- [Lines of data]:

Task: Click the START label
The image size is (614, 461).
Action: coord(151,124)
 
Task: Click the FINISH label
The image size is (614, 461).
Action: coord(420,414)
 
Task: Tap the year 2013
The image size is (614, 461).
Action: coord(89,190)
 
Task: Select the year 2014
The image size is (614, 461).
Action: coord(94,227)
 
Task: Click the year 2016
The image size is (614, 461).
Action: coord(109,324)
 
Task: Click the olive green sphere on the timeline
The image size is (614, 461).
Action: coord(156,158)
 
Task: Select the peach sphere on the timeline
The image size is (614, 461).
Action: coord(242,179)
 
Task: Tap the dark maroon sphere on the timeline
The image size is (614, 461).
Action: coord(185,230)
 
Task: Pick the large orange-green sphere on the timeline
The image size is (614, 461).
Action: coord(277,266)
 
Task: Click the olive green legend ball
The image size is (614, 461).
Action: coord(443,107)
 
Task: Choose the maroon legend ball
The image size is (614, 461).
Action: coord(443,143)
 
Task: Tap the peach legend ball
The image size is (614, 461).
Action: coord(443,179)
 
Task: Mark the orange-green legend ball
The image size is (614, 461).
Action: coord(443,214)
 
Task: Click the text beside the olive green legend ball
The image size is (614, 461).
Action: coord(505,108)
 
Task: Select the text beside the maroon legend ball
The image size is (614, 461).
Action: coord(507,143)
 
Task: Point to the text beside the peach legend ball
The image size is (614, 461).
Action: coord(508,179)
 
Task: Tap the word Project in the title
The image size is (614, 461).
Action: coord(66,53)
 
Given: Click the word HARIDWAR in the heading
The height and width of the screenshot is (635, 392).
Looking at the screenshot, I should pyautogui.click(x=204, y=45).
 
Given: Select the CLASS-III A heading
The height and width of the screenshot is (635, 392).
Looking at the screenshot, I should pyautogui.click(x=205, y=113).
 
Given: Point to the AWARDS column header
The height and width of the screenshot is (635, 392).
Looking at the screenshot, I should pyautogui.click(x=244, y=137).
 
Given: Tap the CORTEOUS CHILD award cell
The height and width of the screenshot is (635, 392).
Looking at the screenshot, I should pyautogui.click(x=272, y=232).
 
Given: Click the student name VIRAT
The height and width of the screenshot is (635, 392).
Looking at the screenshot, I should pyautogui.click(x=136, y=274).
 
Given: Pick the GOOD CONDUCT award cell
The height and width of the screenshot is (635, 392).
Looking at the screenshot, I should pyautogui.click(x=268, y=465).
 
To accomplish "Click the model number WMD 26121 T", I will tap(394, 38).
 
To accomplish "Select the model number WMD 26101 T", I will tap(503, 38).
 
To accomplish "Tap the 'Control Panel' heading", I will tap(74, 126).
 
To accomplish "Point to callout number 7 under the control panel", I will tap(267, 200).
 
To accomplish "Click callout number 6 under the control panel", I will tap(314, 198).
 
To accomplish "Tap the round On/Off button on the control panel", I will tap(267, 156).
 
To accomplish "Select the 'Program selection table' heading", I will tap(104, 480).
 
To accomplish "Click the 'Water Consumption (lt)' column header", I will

- [Problem details]:
Rewrite the lines of data above as a JSON list of strings, one string per line, leaving out blank lines.

- [The completed task]:
[
  "Task: Click the START label",
  "The image size is (614, 461).",
  "Action: coord(151,124)",
  "Task: Click the FINISH label",
  "The image size is (614, 461).",
  "Action: coord(420,414)",
  "Task: Tap the year 2013",
  "The image size is (614, 461).",
  "Action: coord(89,190)",
  "Task: Select the year 2014",
  "The image size is (614, 461).",
  "Action: coord(94,227)",
  "Task: Click the year 2016",
  "The image size is (614, 461).",
  "Action: coord(109,324)",
  "Task: Click the olive green sphere on the timeline",
  "The image size is (614, 461).",
  "Action: coord(156,158)",
  "Task: Select the peach sphere on the timeline",
  "The image size is (614, 461).",
  "Action: coord(242,179)",
  "Task: Tap the dark maroon sphere on the timeline",
  "The image size is (614, 461).",
  "Action: coord(185,230)",
  "Task: Pick the large orange-green sphere on the timeline",
  "The image size is (614, 461).",
  "Action: coord(277,266)",
  "Task: Click the olive green legend ball",
  "The image size is (614, 461).",
  "Action: coord(443,107)",
  "Task: Choose the maroon legend ball",
  "The image size is (614, 461).",
  "Action: coord(443,143)",
  "Task: Tap the peach legend ball",
  "The image size is (614, 461).",
  "Action: coord(443,179)",
  "Task: Mark the orange-green legend ball",
  "The image size is (614, 461).",
  "Action: coord(443,214)",
  "Task: Click the text beside the olive green legend ball",
  "The image size is (614, 461).",
  "Action: coord(505,108)",
  "Task: Select the text beside the maroon legend ball",
  "The image size is (614, 461).",
  "Action: coord(507,143)",
  "Task: Point to the text beside the peach legend ball",
  "The image size is (614, 461).",
  "Action: coord(508,179)",
  "Task: Tap the word Project in the title",
  "The image size is (614, 461).",
  "Action: coord(66,53)",
  "Given: Click the word HARIDWAR in the heading",
  "The height and width of the screenshot is (635, 392).",
  "Looking at the screenshot, I should pyautogui.click(x=204, y=45).",
  "Given: Select the CLASS-III A heading",
  "The height and width of the screenshot is (635, 392).",
  "Looking at the screenshot, I should pyautogui.click(x=205, y=113).",
  "Given: Point to the AWARDS column header",
  "The height and width of the screenshot is (635, 392).",
  "Looking at the screenshot, I should pyautogui.click(x=244, y=137).",
  "Given: Tap the CORTEOUS CHILD award cell",
  "The height and width of the screenshot is (635, 392).",
  "Looking at the screenshot, I should pyautogui.click(x=272, y=232).",
  "Given: Click the student name VIRAT",
  "The height and width of the screenshot is (635, 392).",
  "Looking at the screenshot, I should pyautogui.click(x=136, y=274).",
  "Given: Pick the GOOD CONDUCT award cell",
  "The height and width of the screenshot is (635, 392).",
  "Looking at the screenshot, I should pyautogui.click(x=268, y=465).",
  "To accomplish \"Click the model number WMD 26121 T\", I will tap(394, 38).",
  "To accomplish \"Select the model number WMD 26101 T\", I will tap(503, 38).",
  "To accomplish \"Tap the 'Control Panel' heading\", I will tap(74, 126).",
  "To accomplish \"Point to callout number 7 under the control panel\", I will tap(267, 200).",
  "To accomplish \"Click callout number 6 under the control panel\", I will tap(314, 198).",
  "To accomplish \"Tap the round On/Off button on the control panel\", I will tap(267, 156).",
  "To accomplish \"Select the 'Program selection table' heading\", I will tap(104, 480).",
  "To accomplish \"Click the 'Water Consumption (lt)' column header\", I will"
]